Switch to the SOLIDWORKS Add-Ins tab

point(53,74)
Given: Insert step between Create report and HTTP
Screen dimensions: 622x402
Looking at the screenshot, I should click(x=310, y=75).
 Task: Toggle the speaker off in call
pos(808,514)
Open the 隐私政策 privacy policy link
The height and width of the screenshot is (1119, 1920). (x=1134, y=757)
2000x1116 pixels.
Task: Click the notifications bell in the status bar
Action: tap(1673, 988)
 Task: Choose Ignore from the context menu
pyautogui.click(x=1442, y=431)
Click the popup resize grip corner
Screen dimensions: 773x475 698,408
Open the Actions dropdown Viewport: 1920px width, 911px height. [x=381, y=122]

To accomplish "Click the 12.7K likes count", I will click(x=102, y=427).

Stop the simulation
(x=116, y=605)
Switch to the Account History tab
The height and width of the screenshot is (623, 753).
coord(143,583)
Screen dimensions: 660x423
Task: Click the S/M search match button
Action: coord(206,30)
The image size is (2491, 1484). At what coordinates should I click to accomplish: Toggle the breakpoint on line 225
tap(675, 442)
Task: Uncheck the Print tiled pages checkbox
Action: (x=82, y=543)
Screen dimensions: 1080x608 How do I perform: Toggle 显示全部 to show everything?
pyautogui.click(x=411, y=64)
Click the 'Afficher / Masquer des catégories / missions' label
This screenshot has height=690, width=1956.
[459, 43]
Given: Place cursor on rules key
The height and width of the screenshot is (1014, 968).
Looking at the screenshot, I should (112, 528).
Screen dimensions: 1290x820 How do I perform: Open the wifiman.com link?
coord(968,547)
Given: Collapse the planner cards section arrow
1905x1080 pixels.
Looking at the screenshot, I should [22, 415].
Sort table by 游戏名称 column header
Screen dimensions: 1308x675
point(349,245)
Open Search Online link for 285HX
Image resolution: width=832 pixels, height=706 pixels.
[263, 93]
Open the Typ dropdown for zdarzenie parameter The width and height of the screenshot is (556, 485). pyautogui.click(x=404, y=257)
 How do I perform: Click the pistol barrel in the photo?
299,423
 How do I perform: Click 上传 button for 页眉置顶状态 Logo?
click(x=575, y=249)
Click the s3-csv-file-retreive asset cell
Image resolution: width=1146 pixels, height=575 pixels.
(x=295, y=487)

────

The exercise: Rewrite all of the items above with "How do I perform" changed to "How can I perform" at every occurrence. Keep everything else the same.

Final result:
Switch to the SOLIDWORKS Add-Ins tab

point(53,74)
Given: Insert step between Create report and HTTP
Screen dimensions: 622x402
Looking at the screenshot, I should click(x=310, y=75).
 Task: Toggle the speaker off in call
pos(808,514)
Open the 隐私政策 privacy policy link
The height and width of the screenshot is (1119, 1920). (x=1134, y=757)
2000x1116 pixels.
Task: Click the notifications bell in the status bar
Action: tap(1673, 988)
 Task: Choose Ignore from the context menu
pyautogui.click(x=1442, y=431)
Click the popup resize grip corner
Screen dimensions: 773x475 698,408
Open the Actions dropdown Viewport: 1920px width, 911px height. [x=381, y=122]

To accomplish "Click the 12.7K likes count", I will click(x=102, y=427).

Stop the simulation
(x=116, y=605)
Switch to the Account History tab
The height and width of the screenshot is (623, 753).
coord(143,583)
Screen dimensions: 660x423
Task: Click the S/M search match button
Action: coord(206,30)
The image size is (2491, 1484). At what coordinates should I click to accomplish: Toggle the breakpoint on line 225
tap(675, 442)
Task: Uncheck the Print tiled pages checkbox
Action: (x=82, y=543)
Screen dimensions: 1080x608 How can I perform: Toggle 显示全部 to show everything?
pyautogui.click(x=411, y=64)
Click the 'Afficher / Masquer des catégories / missions' label
This screenshot has height=690, width=1956.
[459, 43]
Given: Place cursor on rules key
The height and width of the screenshot is (1014, 968).
Looking at the screenshot, I should (112, 528).
Screen dimensions: 1290x820 How can I perform: Open the wifiman.com link?
coord(968,547)
Given: Collapse the planner cards section arrow
1905x1080 pixels.
Looking at the screenshot, I should [22, 415].
Sort table by 游戏名称 column header
Screen dimensions: 1308x675
point(349,245)
Open Search Online link for 285HX
Image resolution: width=832 pixels, height=706 pixels.
[263, 93]
Open the Typ dropdown for zdarzenie parameter The width and height of the screenshot is (556, 485). pyautogui.click(x=404, y=257)
 How can I perform: Click the pistol barrel in the photo?
299,423
 How can I perform: Click 上传 button for 页眉置顶状态 Logo?
click(x=575, y=249)
Click the s3-csv-file-retreive asset cell
Image resolution: width=1146 pixels, height=575 pixels.
(x=295, y=487)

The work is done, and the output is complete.